CONSIGNE A: Indiquez si chacune des affirmations suivantes concorde avec le texte sur les violences visant le secteur de la santé en Haïti. Répondez par oui ou par non et citez à l'identique les mots du texte qui permettent de trancher. (i) MSF a repris ses activités le 11 décembre. (ii) Le Dr Deborah Pierre exerçait comme pédiatre. (iii) L'hôpital Bernard Mevs se trouve à Pétion-Ville.
CONSIGNE B: Poursuivez le texte sur les violences visant le secteur de la santé en Haïti à partir de sa dernière phrase.

DOCUMENT SOURCE:
------------------------------

À côté des institutions sanitaires, de nombreux praticiens et praticiennes ont été victimes de la violence qui gangrène le pays. Le Dr Deborah Pierre, médecin urologue, a été tragiquement tuée par balle dans la tête devant la Clinique Familiale à la rue Cameau, en Haïti, le mardi 12 novembre 2024, alors qu'elle aidait son père à déménager.
Toujours dans la recrudescence de l'insécurité, l'organisme non gouvernemental Médecins Sans Frontières (MSF) a suspendu ses services dans la région métropolitaine de Port-au-Prince, le 20 novembre, suite à des menaces de mort et de violences directes et répétées visant son personnel et ses patients. Environ 22 jours plus tard, le 11 décembre, MSF a repris ses activités, indiquant qu'après de longues discussions avec les autorités, ils ont obtenu la garantie de pouvoir continuer à desservir la communauté haïtienne.
Plus loin, dans la nuit du lundi 16 au mardi 17 décembre, les bandits armés de la coalition de gangs « Viv Ansanm» ont incendié plusieurs sections de l'hôpital Bernard Mevs, dont la salle d’opération, la salle d’imagerie, les laboratoires, la pédiatrie, l'administration, et deux scanners. Cette institution sanitaire de référence est située au Village Solidarité à Delmas, non loin de la route de l’aéroport international Toussaint Louverture.

------------------------------

DONNÉES FOURNIES:
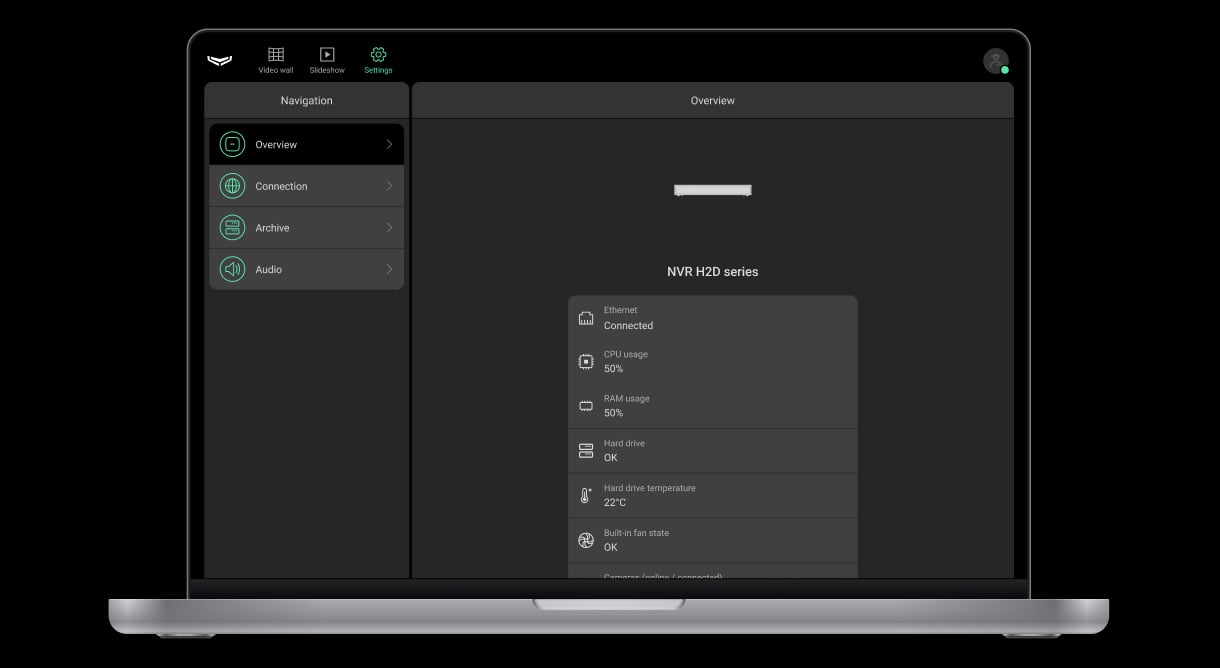
Task: Click the Overview device icon in navigation
Action: (x=232, y=144)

------------------------------

RÉPONSE ATTENDUE A:
(i) Oui : « le 11 décembre, MSF a repris ses activités ».
(ii) Non : « Le Dr Deborah Pierre, médecin urologue ».
(iii) Non : « située au Village Solidarité à Delmas ».

RÉPONSE ATTENDUE B:
Le dernier ministre de la Santé publique et de la Population, Dr Duckenson Lorthé Bléma, avait lancé une campagne de réouverture des centres dysfonctionnels à son arrivée à la tête du MSPP. Il a procédé, le lundi 2 décembre, à la réouverture de la maternité Isaïe Jeanty et Léon Audain, communément appelée « L’Hôpital Chancerelles », après neuf mois d'inactivité.
Cette initiative pressante du ministre de la Santé a tourné au cauchemar. Deux journalistes, Markenzy Nathoux et Jimmy Jean, ainsi qu'un policier, ont été tués, et plus d'une dizaine de blessés ont été enregistrés le mardi 24 décembre lors d'une tentative de rouvrir l'Hôpital universitaire d'État d'Haïti. En réaction, le conseil présidentiel de transition a évincé ce dernier, arguant qu'il avait pris cette initiative de manière unilatérale, sans aviser les autorités.
Pour le Dr Ardouin Louis-Charles de l'Association médicale haïtienne, l'année 2024 a été une année cauchemardesque et de malédiction pour le peuple haïtien, en particulier pour le secteur médical, en raison du nombre de professionnels de la santé touchés par l'insécurité. Il raconte que des travailleurs de la santé ont été tués, kidnappés, ou contraints de fuir leurs quartiers pour se rendre soit à l'étranger, soit chez des proches. « Le secteur est décapitalisé », a-t-il lancé.
Le pneumologue affirme que cette situation a réduit considérablement l'accès aux soins des citoyens. « Des tuberculeux, des patients vivant avec le VIH/SIDA sont éparpillés dans la nature, certains sont incapables de poursuivre leurs traitements. Le risque de contamination d'autres personnes est de plus en plus élevé. La santé de la population, déjà précaire, est devenue beaucoup plus fragile, et notre espérance de vie continue à diminuer », se désole-t-il.
Il souligne que les hôpitaux des villes de province en payent les frais. « Les centres des autres départements ont subi les conséquences de cette montée en puissance de l'insécurité. Ils se trouvent dans l'incapacité de se réapprovisionner en médicaments et en matériel. Avec la concentration des services publics, certains cas ont du mal à être transférés vers Port-au-Prince, mettant en danger la vie des nécessiteux », dit-il.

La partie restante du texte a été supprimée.